--- START ---

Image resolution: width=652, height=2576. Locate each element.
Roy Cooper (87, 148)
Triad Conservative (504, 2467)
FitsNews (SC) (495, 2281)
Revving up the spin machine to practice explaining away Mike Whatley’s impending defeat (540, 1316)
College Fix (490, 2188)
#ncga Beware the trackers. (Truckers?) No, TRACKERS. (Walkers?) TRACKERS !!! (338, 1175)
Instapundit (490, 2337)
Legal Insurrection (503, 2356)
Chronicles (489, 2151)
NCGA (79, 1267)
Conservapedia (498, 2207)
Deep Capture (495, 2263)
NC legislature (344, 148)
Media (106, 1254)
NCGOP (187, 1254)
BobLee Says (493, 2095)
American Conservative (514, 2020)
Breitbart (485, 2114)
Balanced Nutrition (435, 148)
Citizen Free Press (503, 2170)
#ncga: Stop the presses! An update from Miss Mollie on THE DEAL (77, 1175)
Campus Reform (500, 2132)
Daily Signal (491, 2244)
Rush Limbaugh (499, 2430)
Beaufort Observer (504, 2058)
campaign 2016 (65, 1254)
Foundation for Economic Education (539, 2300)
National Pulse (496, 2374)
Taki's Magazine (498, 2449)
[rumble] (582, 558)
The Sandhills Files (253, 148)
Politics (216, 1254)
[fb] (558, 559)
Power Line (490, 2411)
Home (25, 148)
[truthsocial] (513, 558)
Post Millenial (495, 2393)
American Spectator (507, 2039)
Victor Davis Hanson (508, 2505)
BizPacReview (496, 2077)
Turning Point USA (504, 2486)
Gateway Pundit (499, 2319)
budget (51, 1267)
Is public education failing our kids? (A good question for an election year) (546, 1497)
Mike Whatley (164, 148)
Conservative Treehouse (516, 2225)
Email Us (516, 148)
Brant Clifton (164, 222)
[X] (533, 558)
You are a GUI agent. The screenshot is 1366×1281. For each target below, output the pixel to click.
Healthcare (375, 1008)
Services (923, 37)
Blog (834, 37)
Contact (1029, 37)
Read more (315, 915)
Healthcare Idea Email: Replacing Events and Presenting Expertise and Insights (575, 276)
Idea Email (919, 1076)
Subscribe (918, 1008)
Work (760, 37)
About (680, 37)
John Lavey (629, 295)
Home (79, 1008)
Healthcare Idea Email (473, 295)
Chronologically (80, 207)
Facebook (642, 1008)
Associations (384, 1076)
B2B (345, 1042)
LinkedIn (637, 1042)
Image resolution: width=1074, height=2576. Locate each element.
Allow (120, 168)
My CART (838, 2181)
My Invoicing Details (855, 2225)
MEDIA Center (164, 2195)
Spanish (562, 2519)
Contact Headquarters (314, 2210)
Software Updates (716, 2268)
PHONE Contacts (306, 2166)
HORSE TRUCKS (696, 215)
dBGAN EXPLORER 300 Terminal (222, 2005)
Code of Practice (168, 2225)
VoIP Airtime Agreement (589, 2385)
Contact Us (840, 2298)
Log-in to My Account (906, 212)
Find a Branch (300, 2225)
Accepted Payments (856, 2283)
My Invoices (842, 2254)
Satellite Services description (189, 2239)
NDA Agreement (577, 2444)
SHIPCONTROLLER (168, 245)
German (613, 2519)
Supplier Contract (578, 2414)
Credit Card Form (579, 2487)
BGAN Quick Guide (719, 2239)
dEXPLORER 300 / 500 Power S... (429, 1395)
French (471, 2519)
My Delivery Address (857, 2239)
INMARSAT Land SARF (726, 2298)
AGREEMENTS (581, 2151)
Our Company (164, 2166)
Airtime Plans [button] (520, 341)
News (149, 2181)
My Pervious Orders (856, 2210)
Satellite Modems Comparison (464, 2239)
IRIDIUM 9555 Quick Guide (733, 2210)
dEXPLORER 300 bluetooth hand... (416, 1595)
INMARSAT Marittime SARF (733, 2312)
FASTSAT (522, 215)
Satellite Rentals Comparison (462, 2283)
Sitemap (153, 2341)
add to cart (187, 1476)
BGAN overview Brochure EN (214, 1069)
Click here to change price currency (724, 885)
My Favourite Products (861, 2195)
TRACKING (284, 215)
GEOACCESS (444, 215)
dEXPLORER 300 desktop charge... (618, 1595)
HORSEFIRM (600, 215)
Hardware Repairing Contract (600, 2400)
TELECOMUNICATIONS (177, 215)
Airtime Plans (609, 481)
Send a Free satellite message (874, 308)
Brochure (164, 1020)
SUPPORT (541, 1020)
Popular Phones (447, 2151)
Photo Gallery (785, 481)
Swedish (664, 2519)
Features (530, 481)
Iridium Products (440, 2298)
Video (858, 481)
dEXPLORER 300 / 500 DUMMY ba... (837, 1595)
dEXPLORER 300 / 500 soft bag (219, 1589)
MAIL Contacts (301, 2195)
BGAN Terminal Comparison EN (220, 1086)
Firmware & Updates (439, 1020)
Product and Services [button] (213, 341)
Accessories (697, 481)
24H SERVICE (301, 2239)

--- END ---

Task requirements: Each line of the data above is to be set down exactly.

Task output:
Image resolution: width=652, height=2576. Locate each element.
Roy Cooper (87, 148)
Triad Conservative (504, 2467)
FitsNews (SC) (495, 2281)
Revving up the spin machine to practice explaining away Mike Whatley’s impending defeat (540, 1316)
College Fix (490, 2188)
#ncga Beware the trackers. (Truckers?) No, TRACKERS. (Walkers?) TRACKERS !!! (338, 1175)
Instapundit (490, 2337)
Legal Insurrection (503, 2356)
Chronicles (489, 2151)
NCGA (79, 1267)
Conservapedia (498, 2207)
Deep Capture (495, 2263)
NC legislature (344, 148)
Media (106, 1254)
NCGOP (187, 1254)
BobLee Says (493, 2095)
American Conservative (514, 2020)
Breitbart (485, 2114)
Balanced Nutrition (435, 148)
Citizen Free Press (503, 2170)
#ncga: Stop the presses! An update from Miss Mollie on THE DEAL (77, 1175)
Campus Reform (500, 2132)
Daily Signal (491, 2244)
Rush Limbaugh (499, 2430)
Beaufort Observer (504, 2058)
campaign 2016 (65, 1254)
Foundation for Economic Education (539, 2300)
National Pulse (496, 2374)
Taki's Magazine (498, 2449)
[rumble] (582, 558)
The Sandhills Files (253, 148)
Politics (216, 1254)
[fb] (558, 559)
Power Line (490, 2411)
Home (25, 148)
[truthsocial] (513, 558)
Post Millenial (495, 2393)
American Spectator (507, 2039)
Victor Davis Hanson (508, 2505)
BizPacReview (496, 2077)
Turning Point USA (504, 2486)
Gateway Pundit (499, 2319)
budget (51, 1267)
Is public education failing our kids? (A good question for an election year) (546, 1497)
Mike Whatley (164, 148)
Conservative Treehouse (516, 2225)
Email Us (516, 148)
Brant Clifton (164, 222)
[X] (533, 558)
You are a GUI agent. The screenshot is 1366×1281. For each target below, output the pixel to click.
Healthcare (375, 1008)
Services (923, 37)
Blog (834, 37)
Contact (1029, 37)
Read more (315, 915)
Healthcare Idea Email: Replacing Events and Presenting Expertise and Insights (575, 276)
Idea Email (919, 1076)
Subscribe (918, 1008)
Work (760, 37)
About (680, 37)
John Lavey (629, 295)
Home (79, 1008)
Healthcare Idea Email (473, 295)
Chronologically (80, 207)
Facebook (642, 1008)
Associations (384, 1076)
B2B (345, 1042)
LinkedIn (637, 1042)
Image resolution: width=1074, height=2576. Locate each element.
Allow (120, 168)
My CART (838, 2181)
My Invoicing Details (855, 2225)
MEDIA Center (164, 2195)
Spanish (562, 2519)
Contact Headquarters (314, 2210)
Software Updates (716, 2268)
PHONE Contacts (306, 2166)
HORSE TRUCKS (696, 215)
dBGAN EXPLORER 300 Terminal (222, 2005)
Code of Practice (168, 2225)
VoIP Airtime Agreement (589, 2385)
Contact Us (840, 2298)
Log-in to My Account (906, 212)
Find a Branch (300, 2225)
Accepted Payments (856, 2283)
My Invoices (842, 2254)
Satellite Services description (189, 2239)
NDA Agreement (577, 2444)
SHIPCONTROLLER (168, 245)
German (613, 2519)
Supplier Contract (578, 2414)
Credit Card Form (579, 2487)
BGAN Quick Guide (719, 2239)
dEXPLORER 300 / 500 Power S... (429, 1395)
French (471, 2519)
My Delivery Address (857, 2239)
INMARSAT Land SARF (726, 2298)
AGREEMENTS (581, 2151)
Our Company (164, 2166)
Airtime Plans [button] (520, 341)
News (149, 2181)
My Pervious Orders (856, 2210)
Satellite Modems Comparison (464, 2239)
IRIDIUM 9555 Quick Guide (733, 2210)
dEXPLORER 300 bluetooth hand... (416, 1595)
INMARSAT Marittime SARF (733, 2312)
FASTSAT (522, 215)
Satellite Rentals Comparison (462, 2283)
Sitemap (153, 2341)
add to cart (187, 1476)
BGAN overview Brochure EN (214, 1069)
Click here to change price currency (724, 885)
My Favourite Products (861, 2195)
TRACKING (284, 215)
GEOACCESS (444, 215)
dEXPLORER 300 desktop charge... (618, 1595)
HORSEFIRM (600, 215)
Hardware Repairing Contract (600, 2400)
TELECOMUNICATIONS (177, 215)
Airtime Plans (609, 481)
Send a Free satellite message (874, 308)
Brochure (164, 1020)
SUPPORT (541, 1020)
Popular Phones (447, 2151)
Photo Gallery (785, 481)
Swedish (664, 2519)
Features (530, 481)
Iridium Products (440, 2298)
Video (858, 481)
dEXPLORER 300 / 500 DUMMY ba... (837, 1595)
dEXPLORER 300 / 500 soft bag (219, 1589)
MAIL Contacts (301, 2195)
BGAN Terminal Comparison EN (220, 1086)
Firmware & Updates (439, 1020)
Product and Services [button] (213, 341)
Accessories (697, 481)
24H SERVICE (301, 2239)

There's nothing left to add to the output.